The charges were not against a top executive. Instead they were against Mark Forkner, 49, who was the chief technical pilot for Boeing during the certification process for the jet and is accused of deceiving the FAA during that process in 2016 and 2017.

“In an attempt to save Boeing money, Forkner allegedly withheld critical information from regulators,” said Acting US Attorney Chad Meacham for the Northern District of Texas, in a statement. “His callous choice to mislead the FAA hampered the agency’s ability to protect the flying public and left pilots in the lurch, lacking information about certain 737 MAX flight controls. The Department of Justice will not tolerate fraud — especially in industries where the stakes are so high.”

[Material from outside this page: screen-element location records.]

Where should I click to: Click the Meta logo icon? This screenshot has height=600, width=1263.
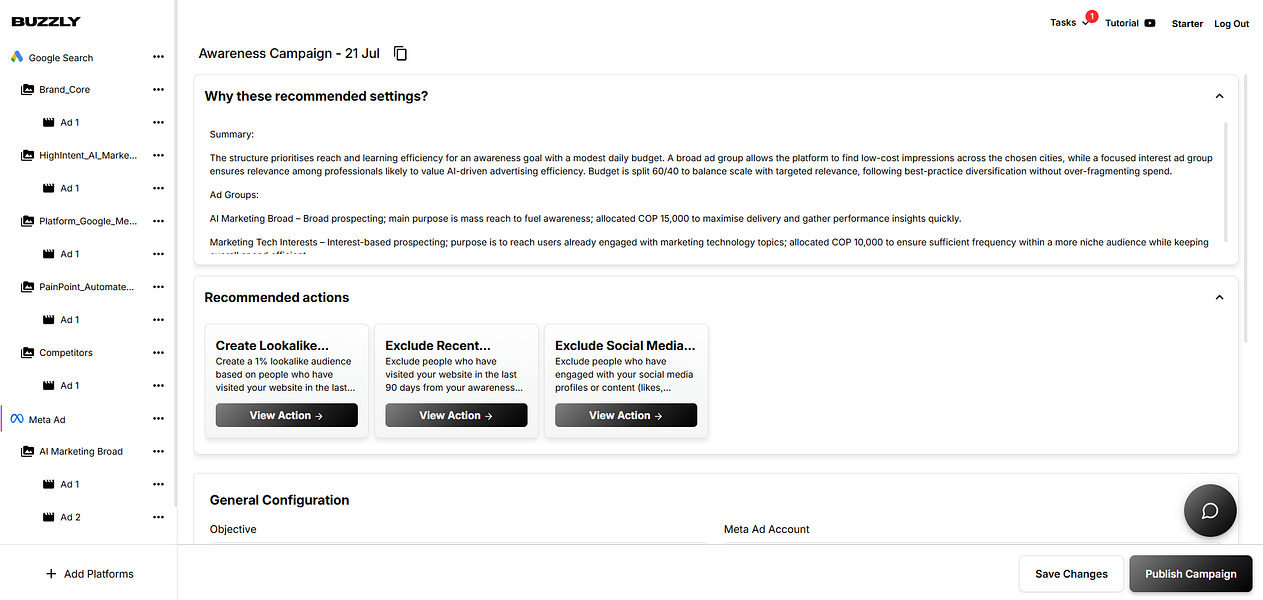click(17, 419)
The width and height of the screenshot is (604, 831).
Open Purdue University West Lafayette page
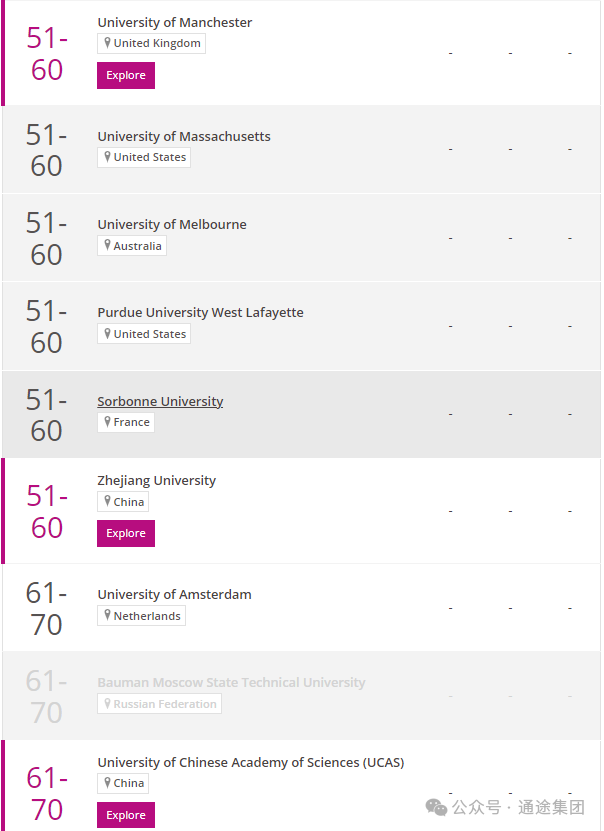(x=200, y=313)
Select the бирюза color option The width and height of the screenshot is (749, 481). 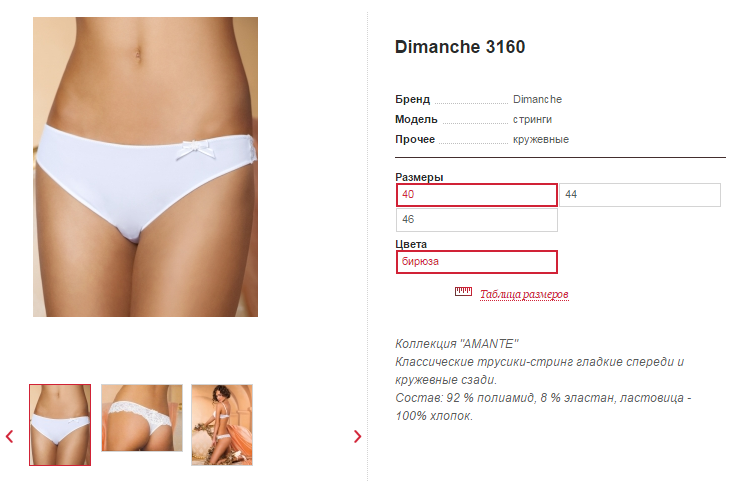tap(477, 262)
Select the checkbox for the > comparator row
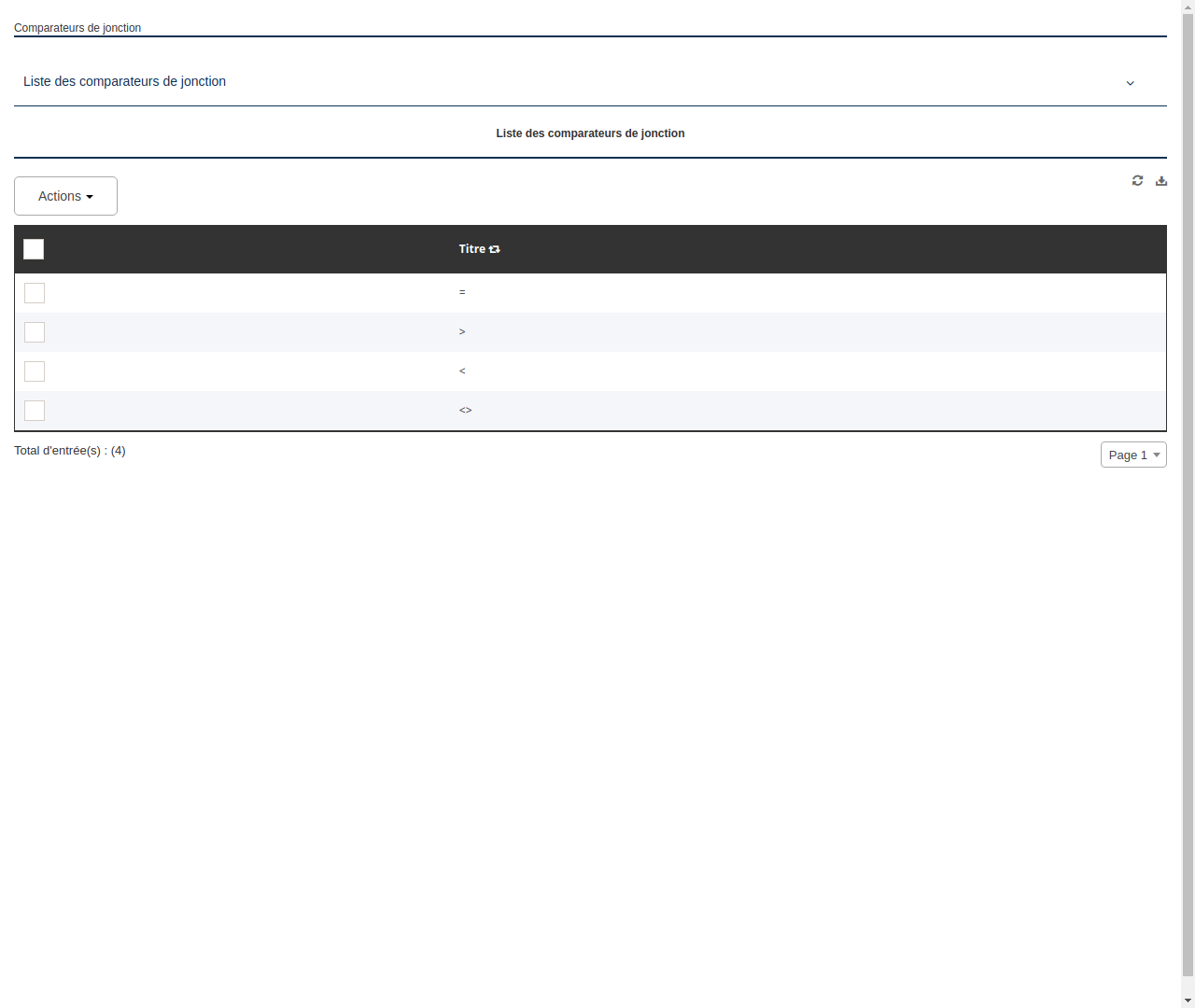Screen dimensions: 1195x1008 (35, 332)
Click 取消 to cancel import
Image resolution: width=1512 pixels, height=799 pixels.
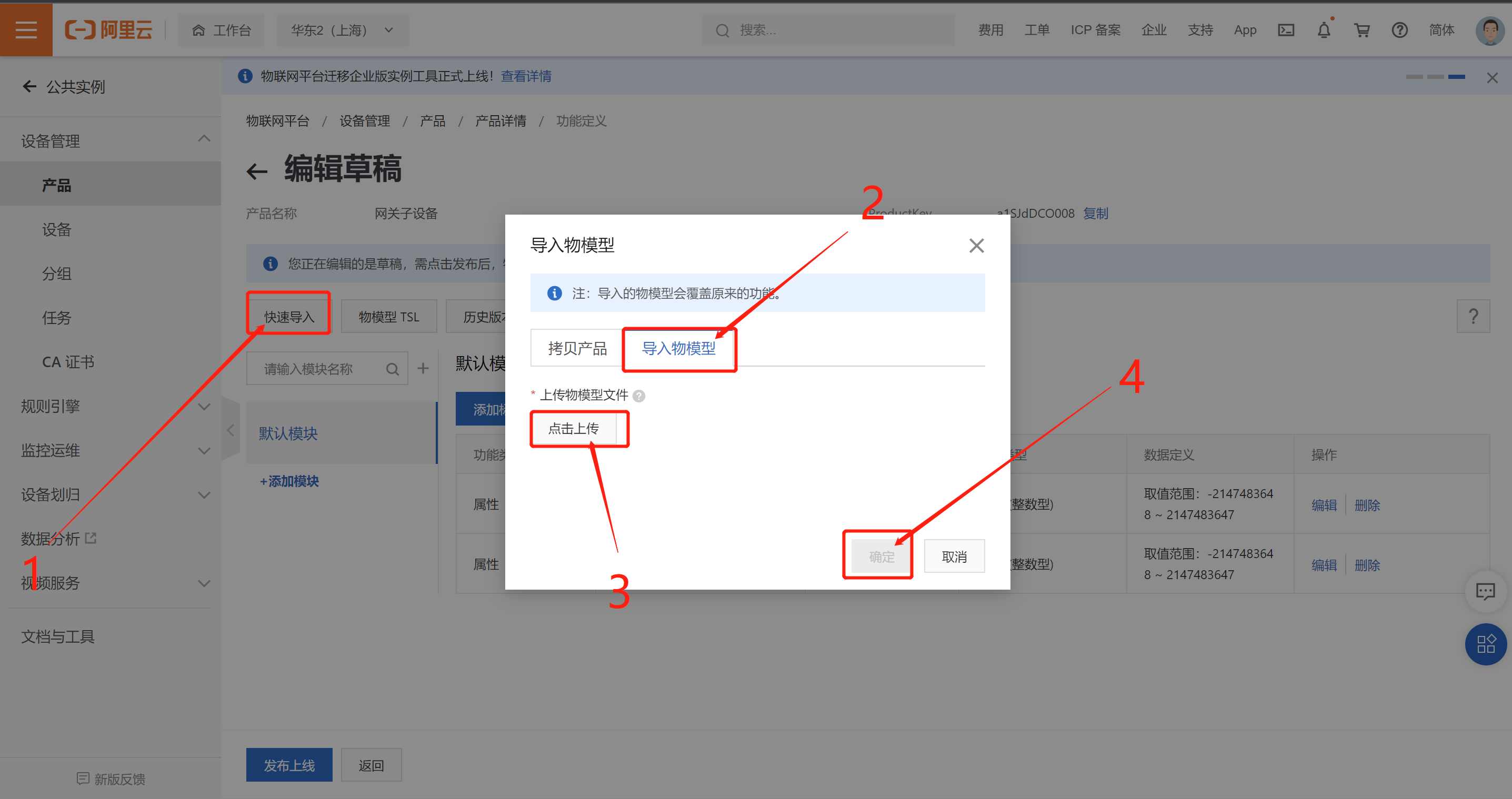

Forkner’s attorney did not respond to a request for comment, and Boeing declined to comment.

Nadia Milleron, mother of Samya Rose Stumo, who was killed in the second fatal crash in March of 2019, said the indictment of one former executive doesn’t go far enough.

“Forkner is just a fall guy. He and Boeing are responsible for the deaths of everyone who died in the Max crashes,” she said. “The system within Boeing rewarded short term financial gain over safety, and Mark Forkner was operating within that system. Prosecutors can and should find quite a few other people who were also responsible for causing the crashes. Every single family who lost someone in the Max crash feels the same way: the executives and board of directors of Boeing need to go to jail.”

According to the indictment, Forkner deceived the FAA about the operating parameters of a safety feature known as the Maneuvering Characteristics Augmentation System, or MCAS, designed to stop the plane from inadvertently climbing too fast and going into a stall. If a steep climb was detected, MCAS was designed to force down the nose of the jet. But in the two crashes it forced the nose down when the plane was not climbing, creating the failure that caused the two fatal crashes.

The indictment said Forkner provided the FAA with materially false, inaccurate, and incomplete information about the system.

It said that Forkner deceived the FAA because he wanted to make sure that the FAA did not require pilots who would be flying the 737 Max to receive more expensive flight simulator training if they already had been trained on earlier versions of the 737. The ability to have 737 pilots fly the Max without additional flight simulator training was one of the selling points that Boeing made to its airline customers.